Настройка корневого Центра сертификации


Пуск\Все программы\Администрирование\Центр сертификации.

Просмотреть настройки Центра сертификации, вызвать контекстное меню и выбрать Свойства.



В окне Свойств просмотреть выпущенный самоподписанный сертификат корневого Центра сертификации и проверить, какая информация легла в сертификат из файла политик CAPolicy.inf и при установке Центра сертификации.



Настроить Модуль политики на выдачу сертификатов в автоматическом режиме. Установить переключатель в строку Следовать параметрам…



Перейти в закладку Аудит. Включить протоколирование событий безопасности. Активировать события безопасности, кроме Сохранение и восстановление архивированных ключей и Запуск и остановка службы сертификатов Active Directory



Перейди в закладку Безопасность. Разрешите Администратору запрашивать сертификаты:



Настройка публикации списка отозванных сертификатов


Перейти в закладку Расширения. В меню Выберите расширение выбрать Точка распространения списка отзыва (CDP). Удалить точки распространения, кроме C:\Windows…. Добавить путь, например, http://servername /Public/Certname.crl, где servername – сервер, на котором будет настроено публичное хранилище, а Certname – название сертификата.

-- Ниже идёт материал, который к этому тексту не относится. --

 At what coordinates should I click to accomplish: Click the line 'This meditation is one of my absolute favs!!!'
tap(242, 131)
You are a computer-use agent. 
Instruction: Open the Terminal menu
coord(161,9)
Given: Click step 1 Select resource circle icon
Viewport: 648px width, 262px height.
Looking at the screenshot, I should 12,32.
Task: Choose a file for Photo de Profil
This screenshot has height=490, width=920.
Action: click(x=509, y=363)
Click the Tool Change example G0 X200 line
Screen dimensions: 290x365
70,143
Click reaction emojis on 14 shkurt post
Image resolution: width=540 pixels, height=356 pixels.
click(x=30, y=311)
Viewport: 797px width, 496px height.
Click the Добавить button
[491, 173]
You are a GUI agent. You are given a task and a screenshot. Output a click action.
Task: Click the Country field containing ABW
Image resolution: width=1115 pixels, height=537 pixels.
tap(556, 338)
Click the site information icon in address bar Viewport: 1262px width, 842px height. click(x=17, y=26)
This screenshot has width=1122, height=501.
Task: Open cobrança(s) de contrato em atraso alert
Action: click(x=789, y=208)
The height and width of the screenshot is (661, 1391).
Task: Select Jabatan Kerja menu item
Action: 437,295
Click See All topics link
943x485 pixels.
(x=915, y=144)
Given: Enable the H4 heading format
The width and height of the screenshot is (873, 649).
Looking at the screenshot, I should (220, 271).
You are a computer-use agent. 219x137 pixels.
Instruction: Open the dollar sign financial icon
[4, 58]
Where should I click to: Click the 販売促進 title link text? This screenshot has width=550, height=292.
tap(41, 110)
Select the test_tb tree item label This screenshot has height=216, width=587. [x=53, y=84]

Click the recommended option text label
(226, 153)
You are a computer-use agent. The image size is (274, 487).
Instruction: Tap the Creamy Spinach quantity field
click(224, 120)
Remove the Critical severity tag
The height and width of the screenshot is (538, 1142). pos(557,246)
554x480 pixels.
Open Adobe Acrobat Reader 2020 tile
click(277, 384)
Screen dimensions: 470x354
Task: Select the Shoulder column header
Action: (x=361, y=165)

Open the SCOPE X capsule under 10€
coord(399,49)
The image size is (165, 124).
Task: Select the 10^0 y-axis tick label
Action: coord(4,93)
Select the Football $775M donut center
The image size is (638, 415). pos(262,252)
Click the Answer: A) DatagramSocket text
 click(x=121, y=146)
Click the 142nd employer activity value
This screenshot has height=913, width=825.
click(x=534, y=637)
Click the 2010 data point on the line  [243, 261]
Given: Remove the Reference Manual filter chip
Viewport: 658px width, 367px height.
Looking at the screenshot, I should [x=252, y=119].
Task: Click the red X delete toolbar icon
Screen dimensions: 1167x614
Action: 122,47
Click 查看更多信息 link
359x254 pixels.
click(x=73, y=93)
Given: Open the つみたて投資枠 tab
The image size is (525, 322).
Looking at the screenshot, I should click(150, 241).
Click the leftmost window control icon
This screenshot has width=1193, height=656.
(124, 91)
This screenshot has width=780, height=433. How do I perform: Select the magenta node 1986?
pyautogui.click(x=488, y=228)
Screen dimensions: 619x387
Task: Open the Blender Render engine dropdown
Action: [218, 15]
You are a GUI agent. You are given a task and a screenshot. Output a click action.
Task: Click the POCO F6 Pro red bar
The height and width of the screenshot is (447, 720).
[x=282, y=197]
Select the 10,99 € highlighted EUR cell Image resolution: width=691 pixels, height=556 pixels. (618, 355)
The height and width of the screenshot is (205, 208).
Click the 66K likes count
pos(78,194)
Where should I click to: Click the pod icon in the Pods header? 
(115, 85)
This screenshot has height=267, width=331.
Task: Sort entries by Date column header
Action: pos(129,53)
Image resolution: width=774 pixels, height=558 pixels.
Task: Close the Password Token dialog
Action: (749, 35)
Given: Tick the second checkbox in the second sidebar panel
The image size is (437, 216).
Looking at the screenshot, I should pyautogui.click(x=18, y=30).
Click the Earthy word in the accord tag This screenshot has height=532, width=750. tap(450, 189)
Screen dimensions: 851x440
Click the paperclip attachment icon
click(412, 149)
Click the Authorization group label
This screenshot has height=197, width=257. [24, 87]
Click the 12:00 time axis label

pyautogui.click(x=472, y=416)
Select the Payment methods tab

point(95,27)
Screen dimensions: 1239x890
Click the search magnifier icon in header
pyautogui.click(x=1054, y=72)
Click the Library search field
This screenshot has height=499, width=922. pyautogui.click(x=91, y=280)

Включить настройки Включать в CDP-расширение выданных сертификатов и Включать в расширения IDP выданных CRL. Перезапустить Центр сертификации.


В дополнение к CDP, необходимо сконфигурировать дополнение включающее информацию о локализации сертификата ЦС AIA. Для этого в поле Выберите расширение перейти к Authority Information Access (AIA). Удалить доступы к сведениям о центрах сертификации, кроме C:\Windows…. Добавить путь, например, http://servername/Public/Certname.cer, где servername – сервер, на котором будет настроено публичное хранилище, а Certname – название сертификата.



Включить настройки Включать в AIA-расширение выданных сертификатов. Перезапустить Центр сертификации.

Поскольку значения дополнений CDP и AIA изменены, то для учета изменений необходимо выпустить и опубликовать CRL. Для публикации CRL необходимо в дереве консоли Центра сертификации нажать правой кнопкой мыши на узел Отозванные сертификаты. В появившемся меню выбрать Все задачи\Публикация



Оставить по умолчанию тип публикуемого CRL – Новый базовый CRL. Нажать кнопку ОК.




Для просмотра и изменения параметров публикации CRL в окне контекстного меню выберем Свойства.

Посмотреть выпущенные списки отозванных сертификатов можно в закладке Просмотр списков отзыва сертификатов (CRL).

Списки отозванных сертификатов размещены в папке C:\Windows\System32\Certsrv\CertEnroll , куда по умолчанию публикуются списки.